Answers to a recent question about the superstition surrounding Macbeth linked to a Royal Shakespeare Company web page that claimed:
According to folklore, Macbeth was cursed from the beginning. A coven of witches objected to Shakespeare using real incantations, so they put a curse on the play.
The witches appear in only four scenes:
- Act I, scene i
- Act I, scene iii
- Act III, scene v
- Act IV, scene i
These scenes contain only two actual spells. Act I scene iii has the following:
The Weïrd Sisters, hand in hand
Posters of the sea and land
Thus do go, about, about,
Thrice to thine, and thrice to mine,
And thrice again, to make up nine.
Peace, the charm's bound up. (I.iii.33–38)
And Act IV, scene i has the much longer:
Round about the cauldron go;
In the poison'd entrails throw.
Toad, that under cold stone
Days and nights has thirty-one
Swelter'd venom sleeping got,
Boil thou first i' the charmed pot.Double, double toil and trouble;
Fire burn, and cauldron bubble.Fillet of a fenny snake,
In the cauldron boil and bake;
Eye of newt and toe of frog,
Wool of bat and tongue of dog,
Adder's fork and blind-worm's sting,
Lizard's leg and owlet's wing,
For a charm of powerful trouble,
Like a hell-broth boil and bubble.Double, double toil and trouble;
Fire burn and cauldron bubble.Scale of dragon, tooth of wolf,
Witches' mummy, maw and gulf
Of the ravin'd salt-sea shark,
Root of hemlock digg'd i' the dark,
Liver of blaspheming Jew,
Gall of goat, and slips of yew
Silver'd in the moon's eclipse,
Nose of Turk and Tartar's lips,
Finger of birth-strangled babe
Ditch-deliver'd by a drab,
Make the gruel thick and slab:
Add thereto a tiger's chaudron,
For the ingredients of our cauldron.Double, double toil and trouble;
Fire burn and cauldron bubble.
Cool it with a baboon's blood,
Then the charm is firm and good. (IV.i.4–38, speech headers omitted)
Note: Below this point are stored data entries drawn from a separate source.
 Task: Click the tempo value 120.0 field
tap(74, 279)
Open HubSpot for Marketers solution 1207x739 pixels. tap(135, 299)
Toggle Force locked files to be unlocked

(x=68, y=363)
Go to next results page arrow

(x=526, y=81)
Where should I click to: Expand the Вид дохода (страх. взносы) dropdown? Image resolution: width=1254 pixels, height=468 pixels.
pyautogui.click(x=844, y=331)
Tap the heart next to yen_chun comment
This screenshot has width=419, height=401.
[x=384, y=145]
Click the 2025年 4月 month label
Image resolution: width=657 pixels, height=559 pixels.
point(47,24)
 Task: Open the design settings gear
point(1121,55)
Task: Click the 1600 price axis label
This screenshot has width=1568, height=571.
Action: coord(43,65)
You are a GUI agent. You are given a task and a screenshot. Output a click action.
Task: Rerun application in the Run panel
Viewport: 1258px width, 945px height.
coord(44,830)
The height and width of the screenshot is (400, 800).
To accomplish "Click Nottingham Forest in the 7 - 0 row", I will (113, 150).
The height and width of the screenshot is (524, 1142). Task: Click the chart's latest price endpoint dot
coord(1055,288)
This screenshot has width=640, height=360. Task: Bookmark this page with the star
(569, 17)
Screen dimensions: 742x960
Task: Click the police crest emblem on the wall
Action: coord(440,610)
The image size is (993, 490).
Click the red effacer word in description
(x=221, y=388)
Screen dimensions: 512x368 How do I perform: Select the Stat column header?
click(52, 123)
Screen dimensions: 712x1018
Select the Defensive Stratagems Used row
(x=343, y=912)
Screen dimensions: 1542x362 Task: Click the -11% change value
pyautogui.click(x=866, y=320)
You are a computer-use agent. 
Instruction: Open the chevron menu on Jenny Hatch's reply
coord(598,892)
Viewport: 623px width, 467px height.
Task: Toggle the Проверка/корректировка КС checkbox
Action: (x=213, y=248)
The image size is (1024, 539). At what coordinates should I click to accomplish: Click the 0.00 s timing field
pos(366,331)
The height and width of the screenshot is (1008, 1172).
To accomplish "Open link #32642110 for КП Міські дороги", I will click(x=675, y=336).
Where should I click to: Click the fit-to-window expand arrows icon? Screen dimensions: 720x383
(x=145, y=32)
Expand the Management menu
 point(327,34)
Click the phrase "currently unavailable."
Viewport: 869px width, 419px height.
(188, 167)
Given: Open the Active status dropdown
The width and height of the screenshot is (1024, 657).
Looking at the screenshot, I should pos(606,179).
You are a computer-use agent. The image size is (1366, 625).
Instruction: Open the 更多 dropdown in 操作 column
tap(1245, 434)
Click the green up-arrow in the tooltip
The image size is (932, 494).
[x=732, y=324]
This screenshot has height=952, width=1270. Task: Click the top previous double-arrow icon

It is worth mentioning that the latter was possibly written not by Shakespeare, but by his collaborator Thomas Middleton, who is known to have recycled songs and other material from his play The Witch into Macbeth.
How close are these incantations to those actually used by those professing witchcraft in the 17th C.? Do we have any historical records documenting spells common among witches of the time, and if so, how do the conjurations in Macbeth map to those?
This question is purely about the scholarly record. I have also asked a different question about witchcraft practices in the present day vis-à-vis Macbeth and The Witch.